Quneitra, Syria

What happened to the Syrian town of Quneitra?

Quneitra, in the Golan Heights, (also called Al Koneytra or Kuneitra) was captured by Israel in the 1967 Six Day War, suffering heavy damage in the process. As the only town along the front with Israel, Quneitra served as the Syrian command center until the 1967 war. The Syrian army’s officer’s club, barracks, and fuel and ammunition dumps were prominent buildings in the town. By the time Israeli troops actually entered the town, most of the population had fled.
Between the 1967 war and the Yom Kippur War in 1973, Syria did not hesitate to shell Israeli forces stationed in Quneitra, further damaging the town. At the outbreak of the 1973 war, Quneitra was a major target for Syria's opening assault on Israeli troops. The town changed hands several times, as tank fire and artillery battered buildings throughout the town. Quneitra was repeatedly shelled by artillery and tanks belonging to Syria and her Arab allies. In 1974, as part of the Israel-Syria disengagement agreement, Quneitra was handed back to Syria.

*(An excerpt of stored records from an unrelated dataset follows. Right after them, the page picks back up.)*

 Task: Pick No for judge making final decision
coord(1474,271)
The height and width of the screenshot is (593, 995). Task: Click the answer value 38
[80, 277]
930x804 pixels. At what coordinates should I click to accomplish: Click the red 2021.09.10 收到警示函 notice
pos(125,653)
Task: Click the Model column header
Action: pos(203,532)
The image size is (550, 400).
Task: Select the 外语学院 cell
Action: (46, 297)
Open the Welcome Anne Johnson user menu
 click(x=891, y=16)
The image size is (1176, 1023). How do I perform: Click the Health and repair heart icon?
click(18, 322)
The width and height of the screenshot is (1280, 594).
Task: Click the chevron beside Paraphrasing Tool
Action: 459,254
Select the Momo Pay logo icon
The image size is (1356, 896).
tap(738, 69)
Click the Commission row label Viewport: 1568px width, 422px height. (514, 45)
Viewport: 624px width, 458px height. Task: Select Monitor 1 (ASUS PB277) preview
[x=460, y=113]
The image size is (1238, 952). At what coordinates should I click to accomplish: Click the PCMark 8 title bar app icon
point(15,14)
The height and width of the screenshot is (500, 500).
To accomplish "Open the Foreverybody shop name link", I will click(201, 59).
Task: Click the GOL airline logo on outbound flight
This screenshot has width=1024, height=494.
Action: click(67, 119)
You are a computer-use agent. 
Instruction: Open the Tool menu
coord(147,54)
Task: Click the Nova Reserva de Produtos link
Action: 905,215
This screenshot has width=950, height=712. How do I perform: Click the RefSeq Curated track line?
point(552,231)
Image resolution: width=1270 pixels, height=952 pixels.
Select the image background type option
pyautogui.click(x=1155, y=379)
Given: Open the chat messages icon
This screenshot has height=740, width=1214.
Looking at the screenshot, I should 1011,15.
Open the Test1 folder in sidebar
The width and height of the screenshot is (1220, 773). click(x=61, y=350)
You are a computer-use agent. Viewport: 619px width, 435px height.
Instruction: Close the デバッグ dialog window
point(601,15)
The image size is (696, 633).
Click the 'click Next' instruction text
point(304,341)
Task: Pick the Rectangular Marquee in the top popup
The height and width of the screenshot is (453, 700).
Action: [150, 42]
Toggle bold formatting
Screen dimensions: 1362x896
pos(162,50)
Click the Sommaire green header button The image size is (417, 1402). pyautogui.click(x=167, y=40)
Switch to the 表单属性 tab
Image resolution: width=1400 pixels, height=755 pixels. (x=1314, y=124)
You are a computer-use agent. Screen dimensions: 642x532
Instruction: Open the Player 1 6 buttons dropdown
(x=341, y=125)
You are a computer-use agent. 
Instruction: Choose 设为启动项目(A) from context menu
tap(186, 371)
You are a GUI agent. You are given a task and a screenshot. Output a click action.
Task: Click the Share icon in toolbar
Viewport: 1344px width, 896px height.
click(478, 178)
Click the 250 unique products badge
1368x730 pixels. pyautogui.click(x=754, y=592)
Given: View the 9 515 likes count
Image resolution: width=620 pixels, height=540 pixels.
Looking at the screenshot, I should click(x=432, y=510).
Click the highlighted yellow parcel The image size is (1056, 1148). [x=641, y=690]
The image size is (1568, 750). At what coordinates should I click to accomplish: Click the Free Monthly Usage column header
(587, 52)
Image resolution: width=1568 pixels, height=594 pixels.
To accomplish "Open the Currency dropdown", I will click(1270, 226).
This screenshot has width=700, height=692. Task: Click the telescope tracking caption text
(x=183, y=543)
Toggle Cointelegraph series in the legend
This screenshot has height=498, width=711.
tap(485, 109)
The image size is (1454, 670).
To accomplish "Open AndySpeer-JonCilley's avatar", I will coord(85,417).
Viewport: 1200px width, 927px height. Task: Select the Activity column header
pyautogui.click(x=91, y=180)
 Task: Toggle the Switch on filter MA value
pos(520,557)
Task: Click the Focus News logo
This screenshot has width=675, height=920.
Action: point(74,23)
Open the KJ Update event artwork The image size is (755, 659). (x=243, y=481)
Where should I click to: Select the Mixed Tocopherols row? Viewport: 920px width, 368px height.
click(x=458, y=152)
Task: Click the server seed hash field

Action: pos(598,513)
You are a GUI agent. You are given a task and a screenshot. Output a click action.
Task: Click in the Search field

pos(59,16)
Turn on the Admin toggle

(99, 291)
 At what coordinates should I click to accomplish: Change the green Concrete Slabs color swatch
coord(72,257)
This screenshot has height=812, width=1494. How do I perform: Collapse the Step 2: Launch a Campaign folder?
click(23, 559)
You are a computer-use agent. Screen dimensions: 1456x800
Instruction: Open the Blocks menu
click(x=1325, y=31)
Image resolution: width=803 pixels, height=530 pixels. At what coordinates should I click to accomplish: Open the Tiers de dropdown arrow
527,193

Rather than repairing the damage and allowing Quneitra?s residents to return as called for in the agreement, however, Syria instead left the town in ruins. They put up billboards and built a"a museum of Israeli brutality" to exploit what Syria charges are "Zionist crimes". Statements in the media often echo the Syrian canard, with reporting such as, "Quneitra was destroyed by the Israelis before being handed back to Syria in 1974." When Pope John Paul II visited Syria in 2001, Quneitra was chosen as a location for prayers to provide a platform for this Syrian propaganda against Israel and to promote the fictitious story of the fate of Quneitra. The facts are quite different from the Syrian invention. According to reporters who were there at the time, Quneitra fell victim to war and military attacks, including Syrian shelling after Israel took control in 1967. For instance, a Los Angeles Times article of June 12, 1967 included a sub-head which referred to Quneitra as the "ruins of [a] captured town." The article reported that Quneitra:

  • ...was a town of smoldering ruins. Heavily armed convoys patrolled the debris-covered streets...
  • Life was at a virtual standstill, with all shops closed or wrecked.
This damage, obviously the result of the just-concluded war, occurred a full seven years before Israel?s supposed spiteful bulldozing of the town, as claimed by Syria.News reports of border clashes in the Golan Heights before the Yom Kippur War and of the fighting during the war often mentioned Syrian shelling of Quneitra or of combat there. The book Myths and Factsnotes, in the 1973 Yom Kippur War, Quneitra:
  • ...was shelled and captured by Syrian troops, retaken by Israelis, and then defended against intense Syrian counter attacks. Tanks roamed through the town, between and through buildings.
The book also reports that Quneitra:
  • ...also suffered damage from 81 days of artillery duels that preceded the disengagement.
A May 5, 1974 dispatch from Quneitra published in the Times of London, reported the town:
  • is in ruins and deserted after seven years of war and dereliction. It looks like a wild west town struck by an earthquake. . . Nearly every building is heavily damaged and scores have collapsed.
These and other reports refer to Quneitra as "destroyed" long before the time when Syria claims Israel bulldozed the town. There is no doubt the major damage was caused by Syrian attacks and not from any action by Israel. In May 2001, the New York Times was forced to retract biased reporting about Quneitra, saying in a Correction:
  • In article on Monday [May 7, 2001] about the visit of Pope John Paul II to Syria referred imprecisely to the destruction in the Golan Heights city of Quneitra, where he has since delivered a prayer for peace. The city was captured by Israel during the 1967 Arab-Israeli war. It is the Syrians who contend that the Israelis used dynamite and bulldozers to level the town before they left in 1974. Israel says the damage was a byproduct of fighting in the wars of 1967 and 1973.